Afrikaans moet vrede maak en uitreik en deel word van die swartheid van die land

--- Antjie Krog gedurende die Vierde Swart Afrikaanse Skrywersimposium, Universiteit van Wes-Kaapland, 2 - 3 Oktober 2015. Bron: https://www.youtube.com/watch?v=1Rq4vTGEdEE&t=1m16s.

Wednesday, October 07, 2015

Science is an ongoing race between our inventing ways to fool ourselves, and our inventing ways to avoid fooling ourselves

--- Saul Perlmutter, astrophysicist, quoted in How scientists fool themselves – and how they can stop, Nature News October 7,2015

Context

“People forget that when we talk about the scientific method, we don't mean a finished product,” says Saul Perlmutter, an astrophysicist at the University of California, Berkeley. “Science is an ongoing race between our inventing ways to fool ourselves, and our inventing ways to avoid fooling ourselves.” So researchers are trying a variety of creative ways to debias data analysis — strategies that involve collaborating with academic rivals, getting papers accepted before the study has even been started and working with strategically faked data.

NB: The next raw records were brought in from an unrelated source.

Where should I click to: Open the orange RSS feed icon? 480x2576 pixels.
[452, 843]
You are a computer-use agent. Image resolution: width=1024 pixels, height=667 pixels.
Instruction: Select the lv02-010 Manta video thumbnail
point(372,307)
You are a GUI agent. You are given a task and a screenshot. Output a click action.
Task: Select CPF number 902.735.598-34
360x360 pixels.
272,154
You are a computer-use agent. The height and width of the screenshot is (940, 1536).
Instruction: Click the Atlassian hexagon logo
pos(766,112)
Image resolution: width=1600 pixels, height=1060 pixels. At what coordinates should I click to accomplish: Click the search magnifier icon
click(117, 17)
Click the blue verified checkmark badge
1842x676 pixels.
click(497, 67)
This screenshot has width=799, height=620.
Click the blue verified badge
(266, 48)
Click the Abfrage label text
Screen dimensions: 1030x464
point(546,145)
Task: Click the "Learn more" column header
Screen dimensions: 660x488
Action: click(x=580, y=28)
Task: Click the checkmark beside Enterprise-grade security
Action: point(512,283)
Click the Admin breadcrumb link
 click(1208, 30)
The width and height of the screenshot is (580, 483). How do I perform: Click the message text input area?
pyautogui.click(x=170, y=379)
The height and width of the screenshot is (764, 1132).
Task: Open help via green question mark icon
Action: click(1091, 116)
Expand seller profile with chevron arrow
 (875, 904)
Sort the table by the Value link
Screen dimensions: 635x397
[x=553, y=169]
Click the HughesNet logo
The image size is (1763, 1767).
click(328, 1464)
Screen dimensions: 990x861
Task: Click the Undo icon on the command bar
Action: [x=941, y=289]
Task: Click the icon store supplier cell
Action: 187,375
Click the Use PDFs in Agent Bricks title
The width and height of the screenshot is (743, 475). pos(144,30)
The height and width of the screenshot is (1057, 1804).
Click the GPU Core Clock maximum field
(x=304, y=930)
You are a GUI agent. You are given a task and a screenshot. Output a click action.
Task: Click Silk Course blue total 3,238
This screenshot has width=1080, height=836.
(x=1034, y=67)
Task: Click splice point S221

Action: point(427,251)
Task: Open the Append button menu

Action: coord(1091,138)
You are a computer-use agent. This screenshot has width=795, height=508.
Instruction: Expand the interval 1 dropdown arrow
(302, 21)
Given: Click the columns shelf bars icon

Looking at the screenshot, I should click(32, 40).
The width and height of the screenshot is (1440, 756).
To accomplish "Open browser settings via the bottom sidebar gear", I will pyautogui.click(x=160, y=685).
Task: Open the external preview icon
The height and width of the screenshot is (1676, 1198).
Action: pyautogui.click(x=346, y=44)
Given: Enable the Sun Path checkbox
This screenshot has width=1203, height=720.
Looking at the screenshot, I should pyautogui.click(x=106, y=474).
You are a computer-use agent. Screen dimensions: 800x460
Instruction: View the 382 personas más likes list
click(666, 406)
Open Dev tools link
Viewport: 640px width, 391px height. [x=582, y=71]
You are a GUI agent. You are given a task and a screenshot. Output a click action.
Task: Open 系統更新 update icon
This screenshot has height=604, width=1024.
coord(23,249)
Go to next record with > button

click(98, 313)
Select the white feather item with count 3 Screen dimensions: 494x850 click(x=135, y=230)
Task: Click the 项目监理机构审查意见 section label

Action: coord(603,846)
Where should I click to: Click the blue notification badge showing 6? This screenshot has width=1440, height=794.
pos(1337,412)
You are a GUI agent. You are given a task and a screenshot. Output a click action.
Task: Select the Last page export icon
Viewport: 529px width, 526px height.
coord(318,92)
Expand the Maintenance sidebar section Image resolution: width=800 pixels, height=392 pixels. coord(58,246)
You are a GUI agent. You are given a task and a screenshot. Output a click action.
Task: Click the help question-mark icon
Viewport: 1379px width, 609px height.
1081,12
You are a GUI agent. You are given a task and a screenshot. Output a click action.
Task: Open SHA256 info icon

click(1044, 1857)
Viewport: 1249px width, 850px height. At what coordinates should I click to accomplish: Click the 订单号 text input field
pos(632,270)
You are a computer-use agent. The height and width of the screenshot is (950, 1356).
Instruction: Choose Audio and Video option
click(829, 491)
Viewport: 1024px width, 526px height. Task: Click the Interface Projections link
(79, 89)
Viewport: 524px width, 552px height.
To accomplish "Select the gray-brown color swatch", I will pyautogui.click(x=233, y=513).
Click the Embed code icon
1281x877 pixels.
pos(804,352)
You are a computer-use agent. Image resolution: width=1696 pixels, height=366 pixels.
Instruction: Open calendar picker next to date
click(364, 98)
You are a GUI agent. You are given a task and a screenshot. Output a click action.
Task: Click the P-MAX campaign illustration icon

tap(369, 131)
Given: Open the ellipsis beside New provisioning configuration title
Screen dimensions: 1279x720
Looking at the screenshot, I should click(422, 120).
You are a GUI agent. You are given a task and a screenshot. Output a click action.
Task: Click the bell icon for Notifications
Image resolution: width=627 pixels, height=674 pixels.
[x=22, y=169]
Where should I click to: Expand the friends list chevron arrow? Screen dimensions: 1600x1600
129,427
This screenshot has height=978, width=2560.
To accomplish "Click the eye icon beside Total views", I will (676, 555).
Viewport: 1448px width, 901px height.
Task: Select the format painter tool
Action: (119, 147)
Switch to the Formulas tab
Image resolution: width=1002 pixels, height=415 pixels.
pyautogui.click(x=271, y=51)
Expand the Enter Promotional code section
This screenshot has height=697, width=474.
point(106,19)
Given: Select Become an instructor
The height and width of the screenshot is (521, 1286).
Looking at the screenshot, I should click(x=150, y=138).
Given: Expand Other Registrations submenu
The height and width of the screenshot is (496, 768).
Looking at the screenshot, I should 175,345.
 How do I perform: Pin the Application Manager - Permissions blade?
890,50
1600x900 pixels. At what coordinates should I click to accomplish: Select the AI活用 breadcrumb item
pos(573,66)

Monday, September 28, 2015

The art of not reading is a very important one

--- Arthur Schopenhauer, Essays & Aphorisms 16

Quote in context

The art of not reading is a very important one. It consists in not taking an interest in whatever may be engaging the attention of the general public at any particular time. When some political or ecclesiastical pamphlet, or novel, or poem is making a great commotion, you should remember that he who writes for fools always finds a large public. — A precondition for reading good books is not reading bad ones: for life is short.

Tuesday, September 08, 2015

There is only one way to happiness and that is to cease worrying about things which are beyond the power of our will

--- Epictetus, quoted by Leo Babauta in How to Deal with Your Family’s Bad Habits, from zenhabits August 26, 2015.

I couldn't find a citation for this quote, which appears everywhere on the web. It appears to be a paraphrase of a section in the Discourses; from the Project Gutenberg "A Selection from the Discourses of Epictetus with the Encheiridion, translated by George Long":

HOW WE MUST EXERCISE OURSELVES AGAINST APPEARANCES ([Greek: phantasias]).—As we exercise ourselves against sophistical questions, so we ought to exercise ourselves daily against appearances; for these appearances also propose questions to us. A certain person's son is dead. Answer; the thing is not within the power of the will: it is not an evil. A father has disinherited a certain son. What do you think of it? It is a thing beyond the power of the will, not an evil. Cæsar has condemned a person. It is a thing beyond the power of the will, not an evil. The man is afflicted at this. Affliction is a thing which depends on the will: it is an evil. He has borne the condemnation bravely. That is a thing within the power of the will: it is a good. If we train ourselves in this manner, we shall make progress; for we shall never assent to anything of which there is not an appearance capable of being comprehended. Your son is dead. What has happened? Your son is dead. Nothing more? Nothing. Your ship is lost. What has happened? Your ship is lost. A man has been led to prison. What has happened? He has been led to prison. But that herein he has fared badly, every man adds from his own opinion. But Zeus, you say, does not do right in these matters. Why? because he has made you capable of endurance? because he has made you magnanimous? because he has taken from that which befalls you the power of being evils? because it is in your power to be happy while you are suffering what you suffer? because he has opened the door to you, when things do not please you? Man, go out and do not complain!


Sunday, August 23, 2015

deep blue clarities of a delighting mind

--- Robert Conquest, quoted in the obituary by Charlemagne in The Economist, 15 August 2015.

From the column:

When the Soviet archives opened, his meticulous work was utterly vindicated. His books were published in Russia, and he brought out updated editions in English. Mulling a new title for “The Great Terror”, his pal Kingsley Amis suggested “I told you so, you fucking fools”. He preferred derision to self-righteousness, summarising Soviet Communism in a much-quoted limerick:
There was a great Marxist called Lenin
Who did two or three million men in.
That’s a lot to have done in,
But where he did one in
That grand Marxist Stalin did ten in.
The kind of people who overlooked such trifles, he reckoned, were also willing to scrub their minds on other issues. He despised much modern literary criticism: it used “important” freely but shunned “beautiful”. For him, the great pursuit was the “deep blue clarities of a delighting mind”. He wrote: “Just as it is people who think they have discovered the laws of history who have, in our time, inflicted our major public catastrophes so—in a lesser field, or at least one in which the results are not so literally bloody—it is those who think they have discovered the laws of literature who have been the destroyers.”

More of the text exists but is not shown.